* **DIRECTIVE**:
Answer from the GraalVM post:
(a) Which languages does it list as supported by GraalVM?
(b) What example does it give of an environment where GraalVM can be embedded?
(c) What may result from traditional platforms that are not optimized for data-intensive applications?

[QUOTED PASSAGE Boundary: Start]

Thursday, April 11, 2024

Run Datascience workloads on OCI with GraalVM, Autonomous Database and GraalPy


GraalVM is a high-performance polyglot virtual machine that supports multiple languages, such as Java, JavaScript, Python, Ruby, R, and more. GraalVM can run either standalone or embedded in other environments, such as the Oracle Cloud Infrastructure (OCI).
The GraalVM Stack 
Data science is a fast-developing field that uses computational techniques to extract valuable insights from extensive and intricate datasets. Data scientists employ numerous tools and languages, including Python, R, SQL, and Java, to carry out data analysis, visualization, and machine learning tasks.

Working with large volumes of data and using different tools and languages can be a challenging and inefficient task for data scientists. Furthermore, traditional platforms that are not optimized for data-intensive applications may result in performance issues while running workloads.

[QUOTED PASSAGE Boundary: End]
[RECORDED INFORMATION Boundary: Start]

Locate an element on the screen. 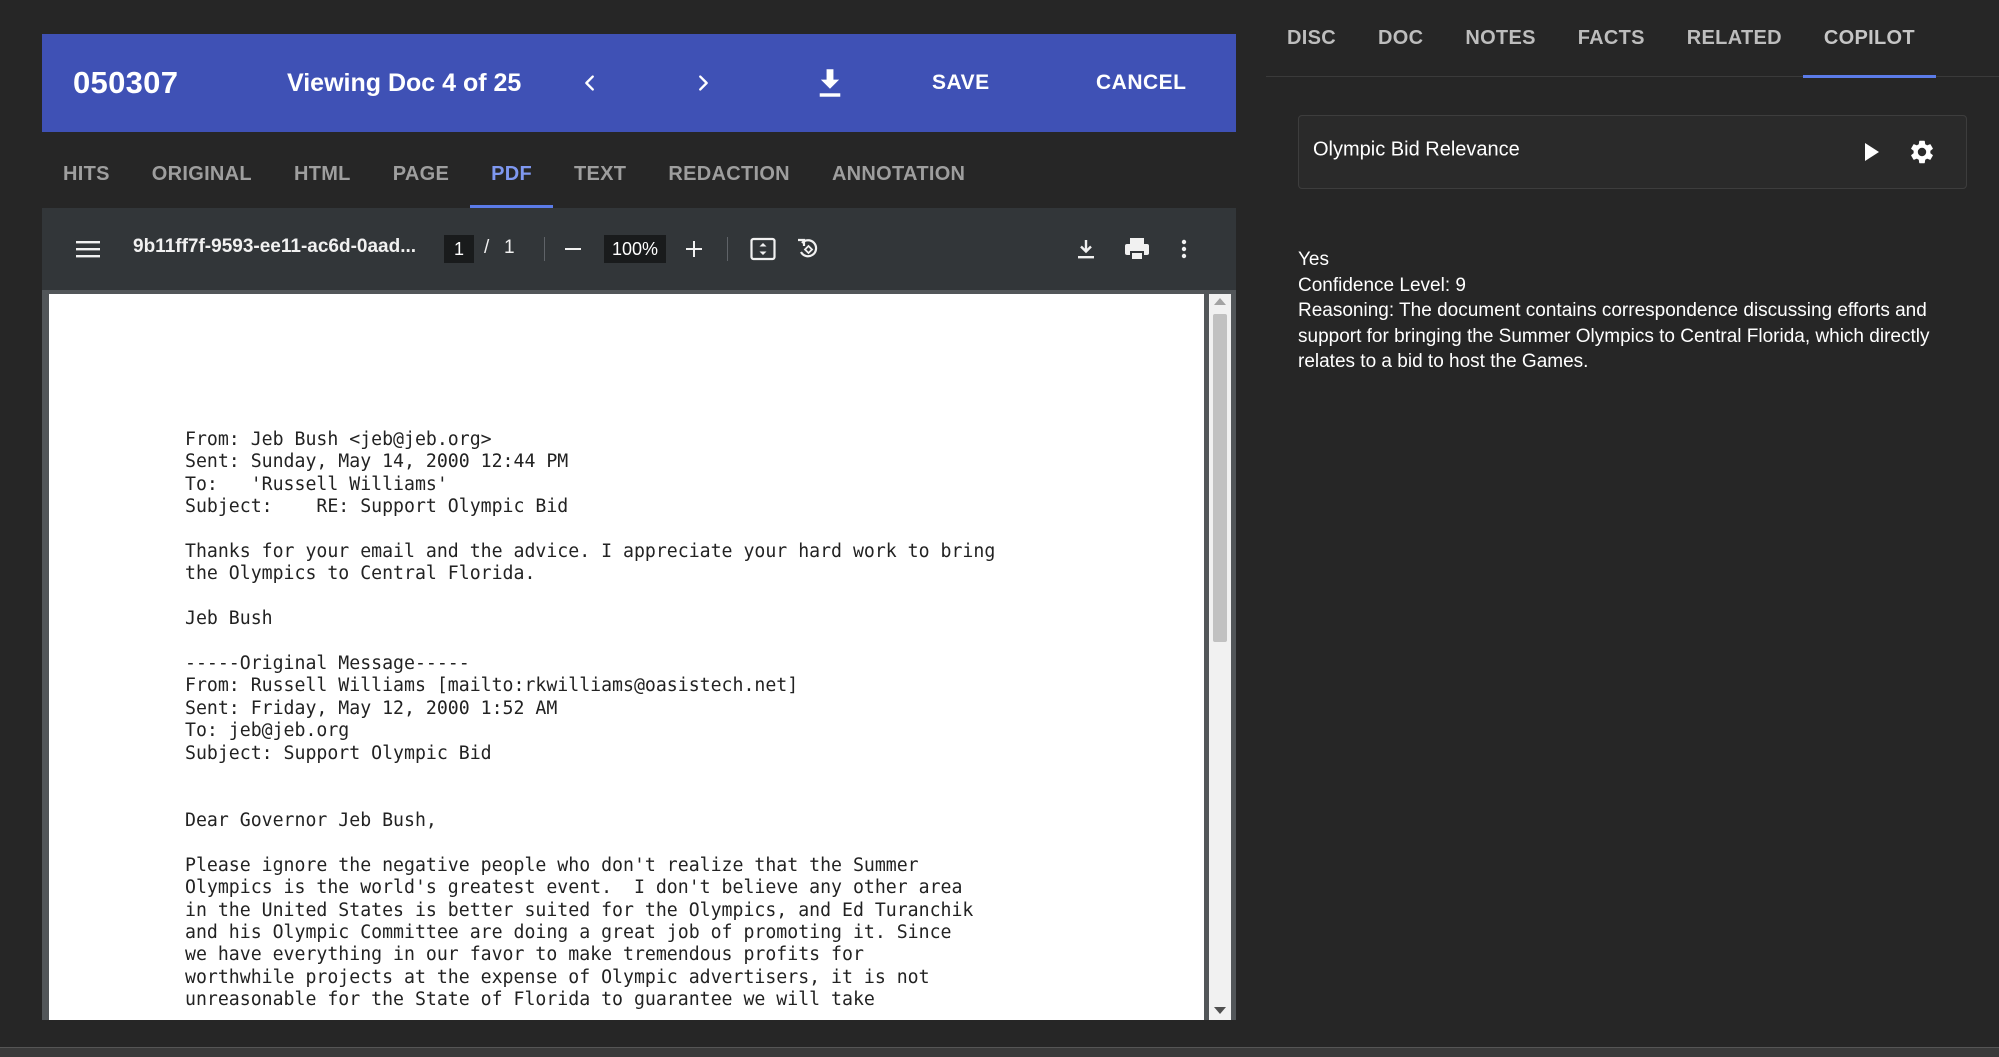  save-button: SAVE is located at coordinates (961, 83).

[RECORDED INFORMATION Boundary: End]

* **TASK OUTPUT**:
(a) Java, JavaScript, Python, Ruby, R, and more.
(b) Oracle Cloud Infrastructure (OCI).
(c) Performance issues while running workloads.